----- Dataset extract

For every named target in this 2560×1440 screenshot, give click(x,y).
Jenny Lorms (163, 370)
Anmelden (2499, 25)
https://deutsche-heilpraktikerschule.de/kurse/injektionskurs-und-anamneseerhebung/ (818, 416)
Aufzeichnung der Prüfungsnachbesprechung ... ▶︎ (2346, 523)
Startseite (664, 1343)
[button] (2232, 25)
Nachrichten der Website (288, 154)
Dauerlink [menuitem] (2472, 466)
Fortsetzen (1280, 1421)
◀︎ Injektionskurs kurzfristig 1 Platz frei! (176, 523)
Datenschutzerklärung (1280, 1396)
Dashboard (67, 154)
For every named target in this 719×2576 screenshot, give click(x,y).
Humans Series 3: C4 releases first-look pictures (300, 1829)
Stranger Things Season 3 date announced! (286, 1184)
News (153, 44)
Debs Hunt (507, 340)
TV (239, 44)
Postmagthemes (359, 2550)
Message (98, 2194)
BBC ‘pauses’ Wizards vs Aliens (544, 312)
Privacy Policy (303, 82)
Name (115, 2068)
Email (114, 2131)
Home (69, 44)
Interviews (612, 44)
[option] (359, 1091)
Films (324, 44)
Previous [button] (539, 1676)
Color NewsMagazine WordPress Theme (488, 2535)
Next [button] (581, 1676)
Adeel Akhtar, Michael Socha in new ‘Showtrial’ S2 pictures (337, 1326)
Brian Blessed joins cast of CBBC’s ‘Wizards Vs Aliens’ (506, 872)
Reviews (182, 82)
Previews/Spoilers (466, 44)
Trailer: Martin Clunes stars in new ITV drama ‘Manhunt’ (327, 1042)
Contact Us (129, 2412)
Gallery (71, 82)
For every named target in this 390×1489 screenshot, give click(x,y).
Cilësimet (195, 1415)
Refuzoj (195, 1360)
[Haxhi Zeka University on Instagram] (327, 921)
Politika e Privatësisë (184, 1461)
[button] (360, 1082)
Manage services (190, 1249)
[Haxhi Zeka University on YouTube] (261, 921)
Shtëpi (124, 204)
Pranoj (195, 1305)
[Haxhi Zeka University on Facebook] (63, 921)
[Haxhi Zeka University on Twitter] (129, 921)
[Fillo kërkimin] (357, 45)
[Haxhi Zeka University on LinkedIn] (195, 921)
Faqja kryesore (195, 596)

----------

The line containing "Gallery (71, 82)" and all lines after it, through the last line of the data, should be retyped exactly.

Answer area:
Gallery (71, 82)
For every named target in this 390×1489 screenshot, give click(x,y).
Cilësimet (195, 1415)
Refuzoj (195, 1360)
[Haxhi Zeka University on Instagram] (327, 921)
Politika e Privatësisë (184, 1461)
[button] (360, 1082)
Manage services (190, 1249)
[Haxhi Zeka University on YouTube] (261, 921)
Shtëpi (124, 204)
Pranoj (195, 1305)
[Haxhi Zeka University on Facebook] (63, 921)
[Haxhi Zeka University on Twitter] (129, 921)
[Fillo kërkimin] (357, 45)
[Haxhi Zeka University on LinkedIn] (195, 921)
Faqja kryesore (195, 596)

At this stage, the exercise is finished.